The really, really egregious thing about the author’s misguided treatment of minorities is not just how all three of them in the book are relegated to working class status, but in particular how the Asian kid was described. The only other minority (besides the hunky love interest from the wrong side of the socioeconomic spectrum and girl with “mochacolored skin” described in passing) is a complete throwaway character the protagonist encounters at school. The boy is described as kind of gothy looking with longish black hair and guy liner. Kind of reminded me of Park for a second until I realized the main character thought: “thick black eyeliner curved around slanted eyes” (emphasis mine). Then a classic mean girl calls him “Long Duck” as a joke (ha ha — only the biggest Asian stereotype in high-school movies ever!). I’ll forget that, since the girl calling him the name is supposed to be cruel. But do you see the word slanted up there? Much later in the book, the boy again is referred to by his “almond-shaped eyes.”
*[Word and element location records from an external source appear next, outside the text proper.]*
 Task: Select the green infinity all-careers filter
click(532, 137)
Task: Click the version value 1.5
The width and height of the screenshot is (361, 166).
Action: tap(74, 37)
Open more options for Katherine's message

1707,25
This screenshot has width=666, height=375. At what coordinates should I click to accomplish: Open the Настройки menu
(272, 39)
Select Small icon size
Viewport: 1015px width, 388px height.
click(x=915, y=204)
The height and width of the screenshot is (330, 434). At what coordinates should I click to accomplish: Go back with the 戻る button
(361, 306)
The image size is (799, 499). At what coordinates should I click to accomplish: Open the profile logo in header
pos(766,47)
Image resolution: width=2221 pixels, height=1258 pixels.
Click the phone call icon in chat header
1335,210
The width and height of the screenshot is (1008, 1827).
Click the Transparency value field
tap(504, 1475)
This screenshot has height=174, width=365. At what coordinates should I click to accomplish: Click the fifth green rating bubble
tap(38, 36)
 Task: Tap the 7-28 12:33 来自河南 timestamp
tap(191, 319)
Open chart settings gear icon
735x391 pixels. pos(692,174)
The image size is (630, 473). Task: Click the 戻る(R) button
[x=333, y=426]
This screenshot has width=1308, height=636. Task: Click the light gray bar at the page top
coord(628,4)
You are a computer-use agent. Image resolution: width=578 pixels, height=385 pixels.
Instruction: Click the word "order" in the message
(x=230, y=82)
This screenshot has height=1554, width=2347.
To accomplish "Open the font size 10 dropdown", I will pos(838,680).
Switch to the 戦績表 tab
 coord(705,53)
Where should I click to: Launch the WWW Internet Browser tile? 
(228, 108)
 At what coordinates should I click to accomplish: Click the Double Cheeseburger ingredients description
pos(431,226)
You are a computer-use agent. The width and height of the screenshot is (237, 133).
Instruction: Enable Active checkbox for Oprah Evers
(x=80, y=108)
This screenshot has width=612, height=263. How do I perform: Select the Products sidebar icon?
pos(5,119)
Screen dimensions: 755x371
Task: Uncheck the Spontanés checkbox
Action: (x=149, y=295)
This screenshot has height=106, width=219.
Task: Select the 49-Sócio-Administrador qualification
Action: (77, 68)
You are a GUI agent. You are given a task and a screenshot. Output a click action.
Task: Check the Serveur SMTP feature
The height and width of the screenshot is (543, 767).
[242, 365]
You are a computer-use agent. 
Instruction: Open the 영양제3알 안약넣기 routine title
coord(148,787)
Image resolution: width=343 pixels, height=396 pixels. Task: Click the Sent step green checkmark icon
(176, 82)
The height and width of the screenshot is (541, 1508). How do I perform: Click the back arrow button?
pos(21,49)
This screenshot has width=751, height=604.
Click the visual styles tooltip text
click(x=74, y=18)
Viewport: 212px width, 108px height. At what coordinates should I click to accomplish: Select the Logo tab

Now the whole “Latin-lover” trope and using words like “tan,” “caramel-skinned,” “mochacolored” and “almond-shaped” are all ridiculously stereotypical and overused (and in my book, indicative of lazy writing) and should be avoided whenever possible. But they’re not necessarily offensive; what IS offensive (and inaccurate) is “slanted.” East Asians don’t have “slanted” eyes — that would be the stick-figure caricatures that little kids draw. Even though it is a word often used to describe people with epicanthic folds, it’s really offensive, especially coming from a non-Asian character’s point of view. It’s like the word “nappy” to describe textured hair or “mulatto” to describe a biracial person. Just DON’T use it.
If you don’t know this already, then ask. Someone should have told you. Why didn’t your editor point this out to you, I wonder? I’m not out to play the PC police, but gimme a break. People of color read too, and we want authentic (or at least heartfelt) representations, not stereotypes. I appreciate you trying. I really do. And hooray for cute Latino boys with big hearts and buff bodies. But can you (ALL) please try a little harder? Not every teen of color is the child of a service worker in need of a scholarship. Mentioning the “mochacolored” skin and “slanted eyes” of characters you couldn’t bother to even really name are tokenism not diversity.
Author, I hope you keep trying. Just be more thoughtful when you choose to make a character, even the insignificant ones walking around school or sitting in the cafeteria, minorities. Know that teens of color are more than their skin shade or their eye shape. And they are definitely more than whatever stupid stereotype exists about their sexual prowess or beauty or lack thereof.